アメリ : 映画評論・批評
2001年11月15日更新
2023年11月17日よりヒューマントラストシネマ有楽町、新宿武蔵野館、ユーロスペースほかにてロードショー
「自分はちょっと変わってる」って誰もが思う時代にピッタリ
観た人誰もが幸せになる。ジュネがそんな映画を撮ったと言われても信じがたいが、まさに百聞は一見にしかず。デジタルでコントロールした濃厚な色彩に毒気を残しつつ、ノスタルジックな暖かさも漂わせる世界は、ジュネ印のおとぎ話ワールドだ。
しかし、そんなビジュアルだけでは、フツーの人は幸福になれない。ジュネ&キャロに興味のなかった女の子も今回はときめくのは、オドレイ・トトゥのルックスもとってもキュートなラブストーリーだから。ラブストーリーのヒロインに自分を重ねられるかどうかは、女の子には大問題。なるほど、自分の臆病な人生を棚に上げて、他人様を幸せにするイタズラをしかけていくアメリには、「何様のつもり?」な憤りも沸く。でも、このイライラがあるからこそ、自分の幸福(=恋)に向かって立ち上がるアメリの超ささやかな挑戦に、ひときわ胸も熱くなる。

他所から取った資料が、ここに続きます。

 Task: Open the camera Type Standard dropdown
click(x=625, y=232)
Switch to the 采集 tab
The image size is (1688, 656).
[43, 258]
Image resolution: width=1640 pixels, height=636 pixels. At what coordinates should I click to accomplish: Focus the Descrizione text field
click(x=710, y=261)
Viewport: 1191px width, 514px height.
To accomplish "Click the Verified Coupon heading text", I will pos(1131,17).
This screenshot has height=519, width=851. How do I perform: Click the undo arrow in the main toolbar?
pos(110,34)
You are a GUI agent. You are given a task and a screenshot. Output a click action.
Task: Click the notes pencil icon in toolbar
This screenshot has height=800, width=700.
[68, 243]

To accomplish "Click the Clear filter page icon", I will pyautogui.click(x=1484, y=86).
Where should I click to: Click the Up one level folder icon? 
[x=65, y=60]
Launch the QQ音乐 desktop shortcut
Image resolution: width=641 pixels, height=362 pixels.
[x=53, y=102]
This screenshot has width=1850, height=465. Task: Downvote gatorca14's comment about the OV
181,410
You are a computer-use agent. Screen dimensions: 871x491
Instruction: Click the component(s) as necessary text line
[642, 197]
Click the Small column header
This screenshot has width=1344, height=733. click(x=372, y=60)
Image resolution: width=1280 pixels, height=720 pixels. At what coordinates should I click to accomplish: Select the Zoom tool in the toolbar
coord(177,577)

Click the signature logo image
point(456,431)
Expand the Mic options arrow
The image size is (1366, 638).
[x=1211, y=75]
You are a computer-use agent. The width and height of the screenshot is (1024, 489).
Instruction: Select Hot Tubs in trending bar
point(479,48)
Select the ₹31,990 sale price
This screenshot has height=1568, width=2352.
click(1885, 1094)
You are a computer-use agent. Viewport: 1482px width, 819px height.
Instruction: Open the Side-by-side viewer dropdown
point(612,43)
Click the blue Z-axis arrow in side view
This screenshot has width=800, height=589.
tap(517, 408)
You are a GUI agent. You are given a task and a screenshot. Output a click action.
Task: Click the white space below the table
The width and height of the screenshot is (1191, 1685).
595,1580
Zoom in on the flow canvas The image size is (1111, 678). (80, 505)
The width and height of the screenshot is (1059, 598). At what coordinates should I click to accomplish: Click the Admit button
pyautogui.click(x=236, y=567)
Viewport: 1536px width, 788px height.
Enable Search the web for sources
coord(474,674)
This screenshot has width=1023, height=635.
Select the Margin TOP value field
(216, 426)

そして、この甘い物語と、フツーの人もオタク気分に酔える適度な毒気を漂わせる色彩が、絶妙のマッチング。時代がジュネに追いついたっていうか、このテイストは、誰もが自分はちょっと変わっていると思っている時代にはまっている。エミリー・ワトソンを使うつもりだったジュネは、まだ乙女心はわかってないみたいだけどね。